Last year, the girl was shot by a Taliban group while she was returning from her school in the school van on Oct. 9, 2012. Taliban tried to assassinate her in Pakistan, where she had become an international symbol for women’s education.
She was shot in the head and neck by Taliban gunmen. The attack gained global attention as Yousafzai lay unconscious and in critical condition for days before being transferred in a coma to a hospital in Birmingham, England. On seeing her deeds, the Harvard Foundation presented her with its annual humanitarian award.

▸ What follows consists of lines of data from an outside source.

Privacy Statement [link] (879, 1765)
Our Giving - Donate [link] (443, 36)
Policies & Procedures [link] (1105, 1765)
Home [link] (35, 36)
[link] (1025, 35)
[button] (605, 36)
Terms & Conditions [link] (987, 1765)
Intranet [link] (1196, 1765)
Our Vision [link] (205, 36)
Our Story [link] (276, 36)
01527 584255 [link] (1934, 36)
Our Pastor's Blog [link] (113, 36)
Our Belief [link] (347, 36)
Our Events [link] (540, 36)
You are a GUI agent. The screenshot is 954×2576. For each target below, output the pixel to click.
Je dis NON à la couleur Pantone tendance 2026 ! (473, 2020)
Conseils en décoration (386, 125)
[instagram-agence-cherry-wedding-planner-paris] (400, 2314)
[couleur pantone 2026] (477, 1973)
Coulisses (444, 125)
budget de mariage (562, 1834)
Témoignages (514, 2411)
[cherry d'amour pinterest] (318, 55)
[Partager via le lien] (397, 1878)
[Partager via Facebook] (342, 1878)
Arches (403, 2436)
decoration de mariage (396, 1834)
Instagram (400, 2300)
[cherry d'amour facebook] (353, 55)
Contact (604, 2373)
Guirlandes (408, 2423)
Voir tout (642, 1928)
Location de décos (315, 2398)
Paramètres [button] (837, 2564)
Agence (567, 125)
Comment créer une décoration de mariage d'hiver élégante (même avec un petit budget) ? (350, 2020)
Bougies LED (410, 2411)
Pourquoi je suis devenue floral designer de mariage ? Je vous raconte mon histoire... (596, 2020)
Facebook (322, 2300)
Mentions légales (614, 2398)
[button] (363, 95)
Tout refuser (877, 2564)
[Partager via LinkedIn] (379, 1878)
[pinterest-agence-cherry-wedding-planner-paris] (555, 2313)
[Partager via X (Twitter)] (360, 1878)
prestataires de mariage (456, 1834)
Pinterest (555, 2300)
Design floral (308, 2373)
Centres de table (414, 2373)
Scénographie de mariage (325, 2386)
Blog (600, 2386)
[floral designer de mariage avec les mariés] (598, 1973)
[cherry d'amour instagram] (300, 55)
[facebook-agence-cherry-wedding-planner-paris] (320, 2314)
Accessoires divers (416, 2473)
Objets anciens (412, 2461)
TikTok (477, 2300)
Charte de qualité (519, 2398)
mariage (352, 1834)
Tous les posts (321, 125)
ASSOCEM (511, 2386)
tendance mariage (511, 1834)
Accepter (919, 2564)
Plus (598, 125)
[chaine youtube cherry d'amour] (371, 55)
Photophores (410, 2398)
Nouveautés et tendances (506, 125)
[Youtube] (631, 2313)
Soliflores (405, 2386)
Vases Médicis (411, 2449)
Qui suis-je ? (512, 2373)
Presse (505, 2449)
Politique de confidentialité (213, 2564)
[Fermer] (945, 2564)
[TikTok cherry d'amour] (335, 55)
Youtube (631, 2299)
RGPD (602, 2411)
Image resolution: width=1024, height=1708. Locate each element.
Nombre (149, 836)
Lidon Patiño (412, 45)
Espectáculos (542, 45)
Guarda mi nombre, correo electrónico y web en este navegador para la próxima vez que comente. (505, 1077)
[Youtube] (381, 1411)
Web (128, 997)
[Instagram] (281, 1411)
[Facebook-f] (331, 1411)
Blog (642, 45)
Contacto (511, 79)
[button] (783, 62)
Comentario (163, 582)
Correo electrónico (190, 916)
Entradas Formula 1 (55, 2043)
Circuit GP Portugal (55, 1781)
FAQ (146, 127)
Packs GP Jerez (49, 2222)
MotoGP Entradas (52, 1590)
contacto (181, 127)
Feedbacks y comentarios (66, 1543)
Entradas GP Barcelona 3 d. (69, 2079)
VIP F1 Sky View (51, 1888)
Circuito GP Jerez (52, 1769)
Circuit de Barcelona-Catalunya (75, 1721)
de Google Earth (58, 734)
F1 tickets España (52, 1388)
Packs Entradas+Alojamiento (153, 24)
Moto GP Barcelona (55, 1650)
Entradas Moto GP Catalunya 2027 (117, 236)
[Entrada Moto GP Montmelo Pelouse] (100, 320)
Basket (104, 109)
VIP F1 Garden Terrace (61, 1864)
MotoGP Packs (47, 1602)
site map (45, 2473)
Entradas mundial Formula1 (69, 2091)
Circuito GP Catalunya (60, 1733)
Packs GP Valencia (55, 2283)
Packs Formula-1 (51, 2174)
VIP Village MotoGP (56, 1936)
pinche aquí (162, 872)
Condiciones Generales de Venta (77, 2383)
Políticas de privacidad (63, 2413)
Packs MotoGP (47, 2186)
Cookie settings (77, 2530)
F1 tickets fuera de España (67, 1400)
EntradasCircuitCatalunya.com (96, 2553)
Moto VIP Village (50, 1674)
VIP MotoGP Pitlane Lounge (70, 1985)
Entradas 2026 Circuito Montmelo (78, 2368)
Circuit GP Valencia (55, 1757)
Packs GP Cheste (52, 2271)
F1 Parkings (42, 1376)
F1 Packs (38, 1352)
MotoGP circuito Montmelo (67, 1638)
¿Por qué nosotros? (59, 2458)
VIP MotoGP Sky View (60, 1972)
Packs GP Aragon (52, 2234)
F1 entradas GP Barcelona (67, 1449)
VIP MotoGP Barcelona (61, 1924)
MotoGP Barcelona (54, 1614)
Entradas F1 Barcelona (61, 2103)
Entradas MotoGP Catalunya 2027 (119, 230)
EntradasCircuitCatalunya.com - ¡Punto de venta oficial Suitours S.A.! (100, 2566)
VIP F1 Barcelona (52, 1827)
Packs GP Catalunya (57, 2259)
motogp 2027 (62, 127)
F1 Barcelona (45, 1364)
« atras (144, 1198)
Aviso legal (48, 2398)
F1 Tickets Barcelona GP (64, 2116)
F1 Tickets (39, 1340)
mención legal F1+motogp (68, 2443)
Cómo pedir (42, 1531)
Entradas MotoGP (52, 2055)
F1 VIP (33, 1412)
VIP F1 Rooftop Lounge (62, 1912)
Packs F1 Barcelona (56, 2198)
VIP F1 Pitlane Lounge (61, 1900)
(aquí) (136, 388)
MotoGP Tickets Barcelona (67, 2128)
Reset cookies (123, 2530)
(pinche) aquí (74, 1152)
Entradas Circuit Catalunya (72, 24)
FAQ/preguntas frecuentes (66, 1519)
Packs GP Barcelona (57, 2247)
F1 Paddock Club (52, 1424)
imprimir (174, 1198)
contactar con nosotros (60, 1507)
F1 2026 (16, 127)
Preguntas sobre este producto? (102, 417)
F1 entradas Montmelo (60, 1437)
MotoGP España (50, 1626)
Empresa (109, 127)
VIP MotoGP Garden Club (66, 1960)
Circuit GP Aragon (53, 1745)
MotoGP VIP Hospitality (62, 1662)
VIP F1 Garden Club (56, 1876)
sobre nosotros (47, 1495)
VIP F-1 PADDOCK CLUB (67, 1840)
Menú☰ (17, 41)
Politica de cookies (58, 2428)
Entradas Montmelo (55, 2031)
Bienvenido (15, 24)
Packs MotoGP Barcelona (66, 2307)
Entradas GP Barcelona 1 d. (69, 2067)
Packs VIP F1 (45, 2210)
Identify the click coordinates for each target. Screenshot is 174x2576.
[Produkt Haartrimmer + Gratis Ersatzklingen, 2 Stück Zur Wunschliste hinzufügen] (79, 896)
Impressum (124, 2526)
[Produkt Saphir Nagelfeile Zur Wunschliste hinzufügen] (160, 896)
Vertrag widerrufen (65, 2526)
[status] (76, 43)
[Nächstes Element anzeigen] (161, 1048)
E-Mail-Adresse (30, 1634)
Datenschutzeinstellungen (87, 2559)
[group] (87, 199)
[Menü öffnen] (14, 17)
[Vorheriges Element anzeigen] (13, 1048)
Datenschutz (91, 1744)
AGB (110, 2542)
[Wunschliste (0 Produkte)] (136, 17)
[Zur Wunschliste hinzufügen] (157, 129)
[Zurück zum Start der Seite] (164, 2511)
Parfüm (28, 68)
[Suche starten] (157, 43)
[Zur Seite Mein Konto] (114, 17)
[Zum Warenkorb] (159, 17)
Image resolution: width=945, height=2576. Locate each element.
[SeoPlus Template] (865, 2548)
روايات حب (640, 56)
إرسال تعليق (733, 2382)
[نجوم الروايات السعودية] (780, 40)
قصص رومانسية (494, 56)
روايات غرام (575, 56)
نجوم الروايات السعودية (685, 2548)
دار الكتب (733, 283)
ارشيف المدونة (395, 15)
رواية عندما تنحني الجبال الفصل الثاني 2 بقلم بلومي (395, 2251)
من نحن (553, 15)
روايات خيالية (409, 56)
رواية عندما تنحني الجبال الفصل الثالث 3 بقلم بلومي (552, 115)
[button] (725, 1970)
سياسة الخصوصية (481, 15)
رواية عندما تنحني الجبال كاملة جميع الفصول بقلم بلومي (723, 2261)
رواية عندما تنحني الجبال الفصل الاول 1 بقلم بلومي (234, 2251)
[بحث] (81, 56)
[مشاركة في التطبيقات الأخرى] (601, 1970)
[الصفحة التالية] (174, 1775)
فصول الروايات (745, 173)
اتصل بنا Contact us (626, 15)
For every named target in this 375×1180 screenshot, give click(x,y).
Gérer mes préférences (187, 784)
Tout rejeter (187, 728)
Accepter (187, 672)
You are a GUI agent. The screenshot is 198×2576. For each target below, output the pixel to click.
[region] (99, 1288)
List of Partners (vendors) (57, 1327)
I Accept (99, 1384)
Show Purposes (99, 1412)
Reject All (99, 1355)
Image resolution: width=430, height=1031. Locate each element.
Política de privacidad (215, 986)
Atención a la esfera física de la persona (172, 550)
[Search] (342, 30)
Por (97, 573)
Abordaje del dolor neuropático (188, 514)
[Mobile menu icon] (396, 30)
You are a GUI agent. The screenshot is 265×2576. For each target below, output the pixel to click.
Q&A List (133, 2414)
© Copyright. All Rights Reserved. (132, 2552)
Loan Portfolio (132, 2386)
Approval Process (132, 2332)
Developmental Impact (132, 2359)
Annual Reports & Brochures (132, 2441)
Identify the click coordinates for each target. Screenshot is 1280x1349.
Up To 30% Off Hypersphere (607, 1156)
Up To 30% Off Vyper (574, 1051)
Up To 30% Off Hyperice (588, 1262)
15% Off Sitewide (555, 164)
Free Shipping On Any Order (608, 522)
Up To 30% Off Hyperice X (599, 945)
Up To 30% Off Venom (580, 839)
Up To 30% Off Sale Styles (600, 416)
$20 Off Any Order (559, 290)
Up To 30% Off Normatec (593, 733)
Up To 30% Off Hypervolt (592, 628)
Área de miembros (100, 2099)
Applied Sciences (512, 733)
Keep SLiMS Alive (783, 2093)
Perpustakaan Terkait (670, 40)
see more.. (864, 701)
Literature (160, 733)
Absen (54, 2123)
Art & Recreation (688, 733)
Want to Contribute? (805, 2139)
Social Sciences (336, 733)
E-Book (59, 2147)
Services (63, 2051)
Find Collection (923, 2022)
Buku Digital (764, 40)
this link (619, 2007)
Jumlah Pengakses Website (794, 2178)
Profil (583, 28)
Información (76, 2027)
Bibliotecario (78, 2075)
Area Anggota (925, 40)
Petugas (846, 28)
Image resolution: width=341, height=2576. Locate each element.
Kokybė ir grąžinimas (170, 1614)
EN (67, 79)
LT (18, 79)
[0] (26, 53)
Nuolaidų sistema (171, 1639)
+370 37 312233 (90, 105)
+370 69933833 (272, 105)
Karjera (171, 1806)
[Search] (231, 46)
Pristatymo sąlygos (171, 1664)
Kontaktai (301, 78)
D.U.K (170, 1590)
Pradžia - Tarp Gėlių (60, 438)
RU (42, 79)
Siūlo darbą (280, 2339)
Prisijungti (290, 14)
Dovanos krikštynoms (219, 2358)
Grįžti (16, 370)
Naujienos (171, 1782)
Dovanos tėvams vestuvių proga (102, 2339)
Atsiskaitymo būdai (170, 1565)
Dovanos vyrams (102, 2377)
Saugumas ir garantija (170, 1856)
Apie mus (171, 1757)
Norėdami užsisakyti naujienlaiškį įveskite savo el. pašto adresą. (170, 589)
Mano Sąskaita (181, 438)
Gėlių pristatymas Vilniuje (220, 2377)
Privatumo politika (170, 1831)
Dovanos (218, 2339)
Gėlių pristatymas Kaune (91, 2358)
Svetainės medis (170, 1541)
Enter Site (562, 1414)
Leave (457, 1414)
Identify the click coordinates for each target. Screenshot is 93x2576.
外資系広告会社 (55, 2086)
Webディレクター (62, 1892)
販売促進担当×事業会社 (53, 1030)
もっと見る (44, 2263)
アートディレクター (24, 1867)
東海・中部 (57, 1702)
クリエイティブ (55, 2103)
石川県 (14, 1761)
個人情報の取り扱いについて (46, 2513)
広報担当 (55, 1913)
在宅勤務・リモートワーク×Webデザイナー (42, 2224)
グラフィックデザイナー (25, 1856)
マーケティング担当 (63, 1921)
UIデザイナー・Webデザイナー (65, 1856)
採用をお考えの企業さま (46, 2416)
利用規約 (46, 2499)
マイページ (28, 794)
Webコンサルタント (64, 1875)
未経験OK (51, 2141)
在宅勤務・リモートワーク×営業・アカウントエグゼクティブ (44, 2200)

At the award ceremony, Malala commanded the stage at Harvard’s Sanders Theatre despite being younger than nearly all of the 900 people sitting enthralled before her. Yousafzai said let us remember: One book, one pen, one child, and one teacher can change the world. She added let us stand up for our rights, and let us fight.
With an extraordinary self-confidence that belied her age, Yousafzai called for continued boldness of efforts by the Taliban and others to deny women an education and she insisted the audience to regard the needs of children displaced and endangered by fighting in Syria, Afghanistan, and Pakistan.
S. Allen Counter, director of the foundation, which works to bolster inter cultural and race relations said her words and deeds had served to advance humanity.